# .45 to .40 conversion: ever do it?



## WillBrink (Jul 11, 2008)

I try for 1-2 range trips and 1-2 IDPA matcher per month, which is probably 500-1000 rnds per months mostly through 1911's. However, gas and ammo costs, etc, are very much making me pull back on that schedule. Last week I got a case of white box in .45 ACP and it cost me $330!!!!!!!!! And that was on sale at Dicks Sporting goods. That's approx $17 per 50rnds, which is is just F-ing retarded.

I hadn't purchased ammo in a while as the past purchase was larger and lasted me a while, so I had not had to deal with the new prices... At those prices, it's above my car payment to shoot that much. 

I am really considering converting one 1911 to .40 as I can get that for free (don't ask) , or damn close to free. Up front cost of conversion would cost some $$$, but long term savings could be considerable as I don't see ammo, etc coming down any time soon...

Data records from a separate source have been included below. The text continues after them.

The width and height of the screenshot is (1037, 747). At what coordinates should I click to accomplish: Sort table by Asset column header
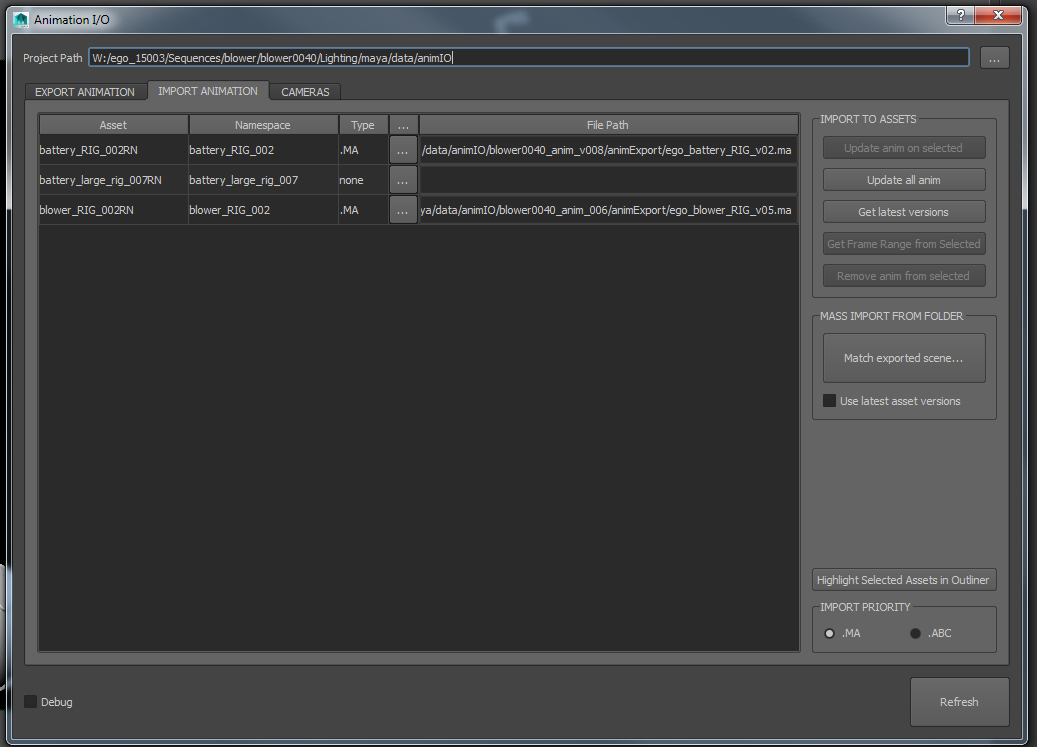[113, 125]
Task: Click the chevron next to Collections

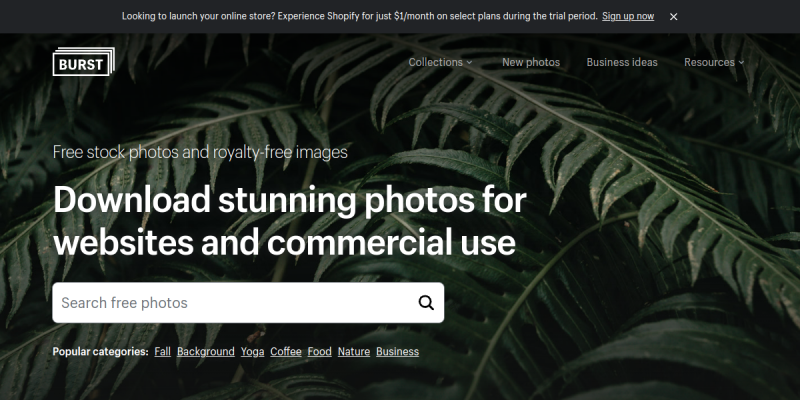Action: [x=469, y=62]
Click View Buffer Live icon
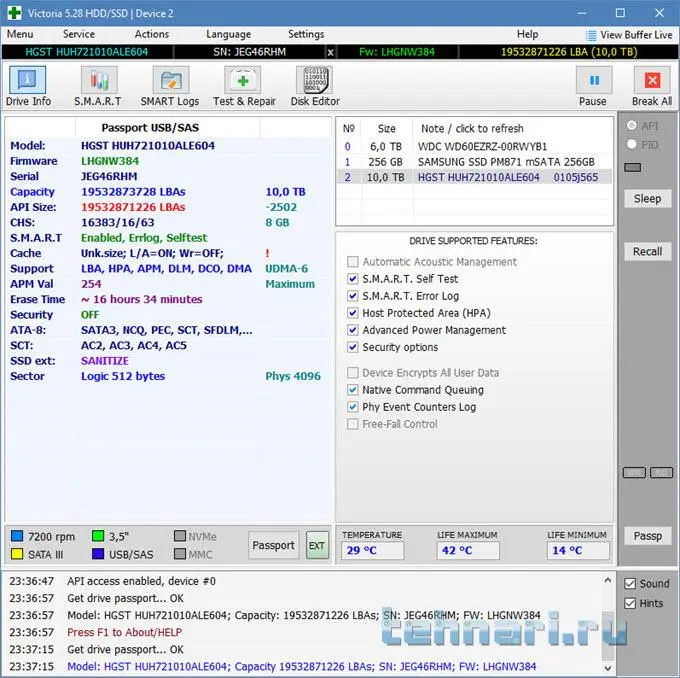 click(x=591, y=35)
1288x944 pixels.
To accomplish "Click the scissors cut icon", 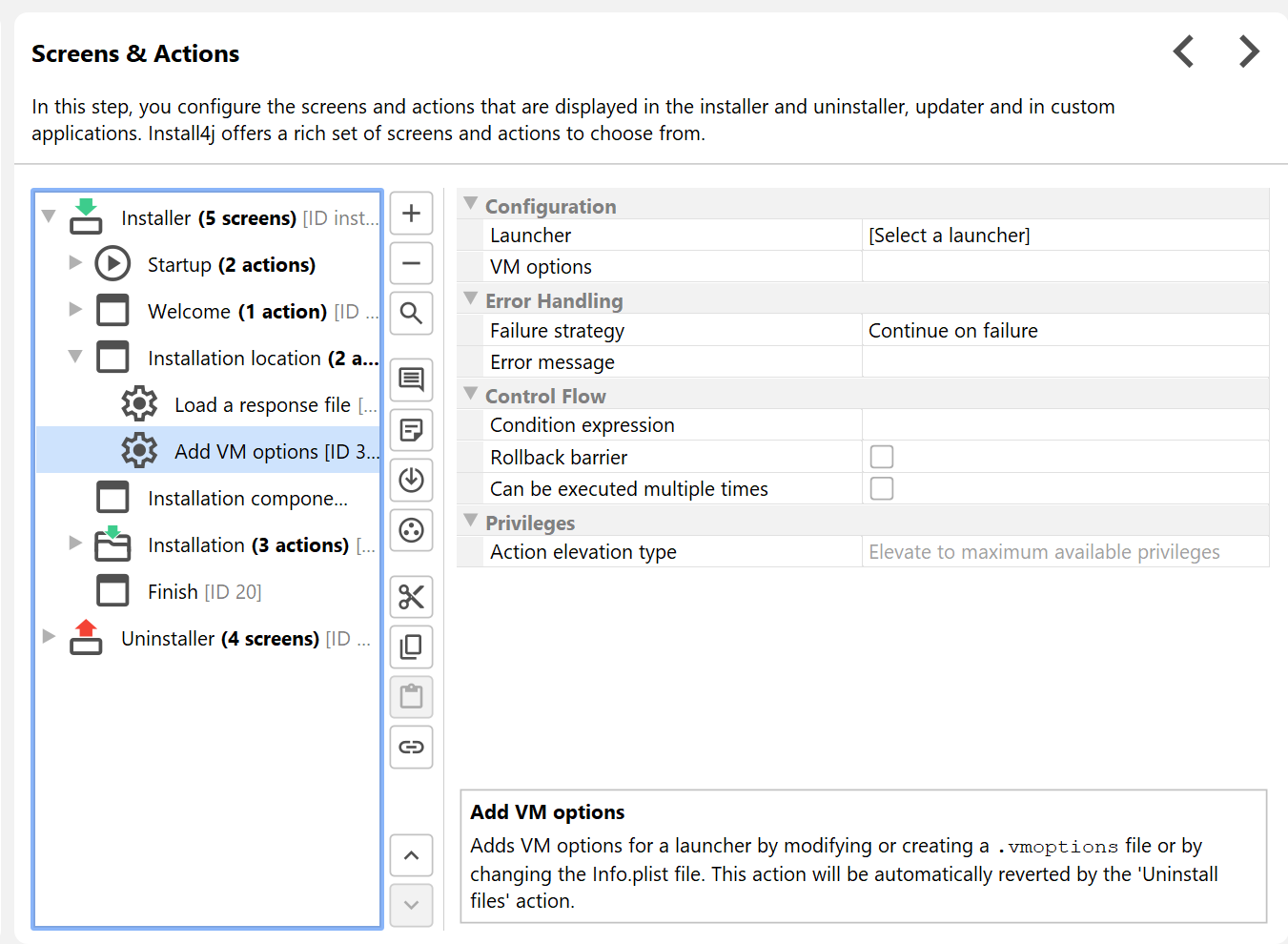I will [x=411, y=597].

Anyone here ever do a conversion vs buy a pre built .40 1911? Experiences?


----------



## 8'Duece (Jul 11, 2008)

Will:

I've been sticking with 9mm Luger for quite some time now. I'm shooting IDPA with a stock service Sig P228 and H&K Expert 9mm Luger. Used to use the Glock 34. 

I still own many .45's and a couple three .40 Smiths but I've largely gotten away from them with the higher costs of ammunition. 

There's nothing wrong with 9mm Luger. Your reflexes will remain constant.


----------



## WillBrink (Jul 11, 2008)

82ndtrooper said:


> Will:
> 
> I've been sticking with 9mm Luger for quite some time now. I'm shooting IDPA with a stock service Sig P228 and H&K Expert 9mm Luger. Used to use the Glock 34.
> 
> ...



All true, but see cost of .40 for me comments above. :)


----------



## HOLLiS (Jul 11, 2008)

My philosophy,  

More guns are always better.  Think you need a 40 Smith, then get one.   

Reloading, cuts cost.  Compared to the neighbor's $45,000 ski boat that he uses 3 times a year (maybe) and it uses $500 in fuel in a day.   Shooting factory ammo is much much cheaper.  

Problem with conversions, people get tired of converting back and forth.   Eventually they stick with one caliber and stick the conversion stuff in a box and buy another pistol (based on personal experience and experiences of others).

Shooting anything is much cheaper than high maintenance women.  

Drinking cheap beer saves money.  Cheap ammo can ruin a really nice firearm.

There is more, but these are probably the most important factors.


----------



## 8'Duece (Jul 11, 2008)

I would consider it as long it's not a "permanant" vs " semi permanent" conversion. I do see 1911's chambered in 9mm, 38 Super, 9x23 etc.


----------



## WillBrink (Jul 11, 2008)

82ndtrooper said:


> I would consider it as long it's not a "permanant" vs " semi permanent" conversion. I do see 1911's chambered in 9mm, 38 Super, 9x23 etc.



38 super, .40, etc are the rule in IPSC and others. I would assume the conversion to be semi perm is it's simply a new top end. Regardless, I don't shoot the SnW much at all as I have two custom 1911s, so I could sell it and put the $$$ toward new 1911 in .40, convert it, or let it sit in the safe and do nothing. Im in MA, so my choices of new 1911 in .40 is limited to Para, and I don't like the brand much. 

A new custom build from scratch would cost more than the conversion of course, which falls between a new Para and a full house custom in costs, and perhaps, quality. I dont see used  quality .40 1911s around here. My guess is 400-500 in materials and 300-400 in labor for conversion using high quality stuff: Caspian slide, Kart barrel, etc. 

With the original cost of the gun, that's approx 1600 (worst case) with a new STI, or other .40 1911 costing a tad more then that to a lot more then that. Did I mention I can get .40 for free? :)


----------



## 8'Duece (Jul 11, 2008)

STI does have nice guns chambered in .40 Smith.  I do have one friend that will swear his life on his STI and it's also chambered in .40 Smith.


----------



## WillBrink (Jul 11, 2008)

82ndtrooper said:


> STI does have nice guns chambered in .40 Smith.  I do have one friend that will swear his life on his STI and it's also chambered in .40 Smith.



And I cant buy one...


----------